While there is no question that salmon is great for you — it consistently ranks at the top of healthy eating lists — it can seem intimidating to cook properly.
Angelea Bruce, registered dietitian at Sharp Memorial's Laurel Amtower Cancer Institute and Neuro-Oncology Center reminds you that salmon is a great addition to your weekly grocery list — at least twice a week — for its excellent source of key vitamins and minerals, including vitamin B-12 and vitamin D.
According to Bruce, the omega-3 fats found in salmon are important because they are not widely found in the American diet, yet are critically important to our health and well-being.
“Low levels of omega-3 fats are linked to higher rates of depression,” says Bruce. If omega-3 fat-rich fish such as salmon, tuna and halibut are not your favorite, she recommends talking to your doctor or dietitian about taking fish oil supplements to see if these are safe and recommended to you.
Intimidation of cooking salmon is not an excuse. Bruce shares three easy ways to cook salmon, some helpful seasonings to make it your own and what to pair it with for a well-rounded meal.
Salmon in a salad is always a well-rounded and delicious option. Bruce likes to pair her salmon with quinoa and a vegetable such as asparagus or green beans. Other popular side dishes with salmon are small roasted potatoes, like golden or fingerling, and rice pilaf.
Step 1: Choose the right salmon.
“Find salmon labeled ‘wild Alaskan salmon,’ because they generally have the lowest levels of toxins,” says Bruce. “Fresh or frozen are both great choices.” Bruce suggests staying away from farmed Atlantic salmon as it was named on the “Eco-Worst” choice list by the Environmental Defense Fund.
Step 2: Pick your seasonings.Bruce recommends:
- Maple syrup
- Balsamic vinegar and olive oil
- Dijon mustard
- Fresh dill
- Garlic powder or crushed fresh garlic
Step 3: Cook your salmon.
Yields 2 servings
2 thawed or fresh salmon fillets
1 tablespoon of olive oil
2 tablespoons Balsamic vinegar, optional
Preheat your oven's broiler and set rack about 6 inches from the heating element. Drizzle the fillets with olive oil and Balsamic vinegar, if using. If not using the Balsamic vinegar, season with salt and pepper. Place fillets on sheet pan that has been sprayed with cooking spray and place in the oven. Broil for 5 minutes on each side or until the fish flakes with a fork. Be careful not to overcook to avoid dry fish.

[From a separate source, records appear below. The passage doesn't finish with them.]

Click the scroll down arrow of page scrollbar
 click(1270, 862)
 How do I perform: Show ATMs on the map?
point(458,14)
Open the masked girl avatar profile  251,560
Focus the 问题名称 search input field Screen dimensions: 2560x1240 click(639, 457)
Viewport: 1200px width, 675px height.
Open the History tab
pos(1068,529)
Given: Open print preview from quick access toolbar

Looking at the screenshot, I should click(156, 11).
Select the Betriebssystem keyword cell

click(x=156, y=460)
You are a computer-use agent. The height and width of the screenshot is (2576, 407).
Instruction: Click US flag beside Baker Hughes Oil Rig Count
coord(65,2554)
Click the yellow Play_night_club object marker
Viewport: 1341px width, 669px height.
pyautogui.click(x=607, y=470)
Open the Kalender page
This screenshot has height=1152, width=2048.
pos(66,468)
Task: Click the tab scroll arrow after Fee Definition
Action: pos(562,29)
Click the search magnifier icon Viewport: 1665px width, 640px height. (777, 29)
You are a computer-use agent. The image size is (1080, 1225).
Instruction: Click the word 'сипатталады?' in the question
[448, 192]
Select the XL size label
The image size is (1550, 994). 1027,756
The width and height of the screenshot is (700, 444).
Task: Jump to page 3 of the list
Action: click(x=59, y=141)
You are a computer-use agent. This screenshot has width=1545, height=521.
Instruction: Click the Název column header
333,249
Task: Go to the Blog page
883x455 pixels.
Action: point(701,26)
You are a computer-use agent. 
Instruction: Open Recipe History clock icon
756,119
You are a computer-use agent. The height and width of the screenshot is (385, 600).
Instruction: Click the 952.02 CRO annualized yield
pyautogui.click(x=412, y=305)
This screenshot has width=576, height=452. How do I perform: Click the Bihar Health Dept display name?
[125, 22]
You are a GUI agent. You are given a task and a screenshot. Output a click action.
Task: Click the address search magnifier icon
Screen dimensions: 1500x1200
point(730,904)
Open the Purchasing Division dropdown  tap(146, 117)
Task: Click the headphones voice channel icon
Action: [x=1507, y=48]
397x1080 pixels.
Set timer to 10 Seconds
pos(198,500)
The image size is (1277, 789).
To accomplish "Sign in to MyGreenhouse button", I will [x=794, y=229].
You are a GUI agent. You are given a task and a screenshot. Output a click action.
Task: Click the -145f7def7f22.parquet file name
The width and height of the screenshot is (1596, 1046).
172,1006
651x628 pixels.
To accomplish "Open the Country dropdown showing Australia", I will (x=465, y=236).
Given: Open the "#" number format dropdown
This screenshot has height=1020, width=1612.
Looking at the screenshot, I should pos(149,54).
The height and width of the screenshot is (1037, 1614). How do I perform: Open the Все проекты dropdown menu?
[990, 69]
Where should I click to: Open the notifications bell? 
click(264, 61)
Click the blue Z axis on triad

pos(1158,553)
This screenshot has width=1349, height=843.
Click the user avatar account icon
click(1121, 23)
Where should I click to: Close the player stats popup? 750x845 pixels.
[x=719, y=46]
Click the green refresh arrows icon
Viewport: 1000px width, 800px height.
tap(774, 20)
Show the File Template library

Bring the salmon to room temperature 10 minutes before cooking and pat dry with paper towel. Warm a large nonstick skillet with oil over medium-low heat. Season the fish with salt and pepper. Raise the heat to medium-high.
Place the salmon — skin-side up if applicable — in the pan. Cook until golden brown on one side, about 4 minutes. Turn the fish over with a spatula and cook until it feels firm to the touch, about 3 minutes more. The skin can be served or removed easily with a knife or spoon.
Salmon steamed in parchment paper
Heat oven to 400° F. Take two pieces of parchment paper, fold in half and cut a half-circle starting at each crease, making them look heart-shape when unfolded. Coat each piece of parchment paper with olive oil on both sides.
Place 1 salmon fillet in the middle of one side of a prepared parchment paper. Drizzle with extra-virgin olive oil and sprinkle with salt and pepper. Fold the other half circle over and seal parchment edge by making overlapping folds around the edge. At the end, fold the last crease in the opposite direction of the rest to ensure it seals. Place pouches on a baking sheet.
Bake for 15 minutes. Remove from oven and allow fish to sit for 5 minutes before cutting open parchment paper. The salmon is done when it easily flakes with a fork.
*Bruce recommends adding fresh lemon on top of the salmon fillets to absorb while it steams.
This article has been updated on February 1, 2017.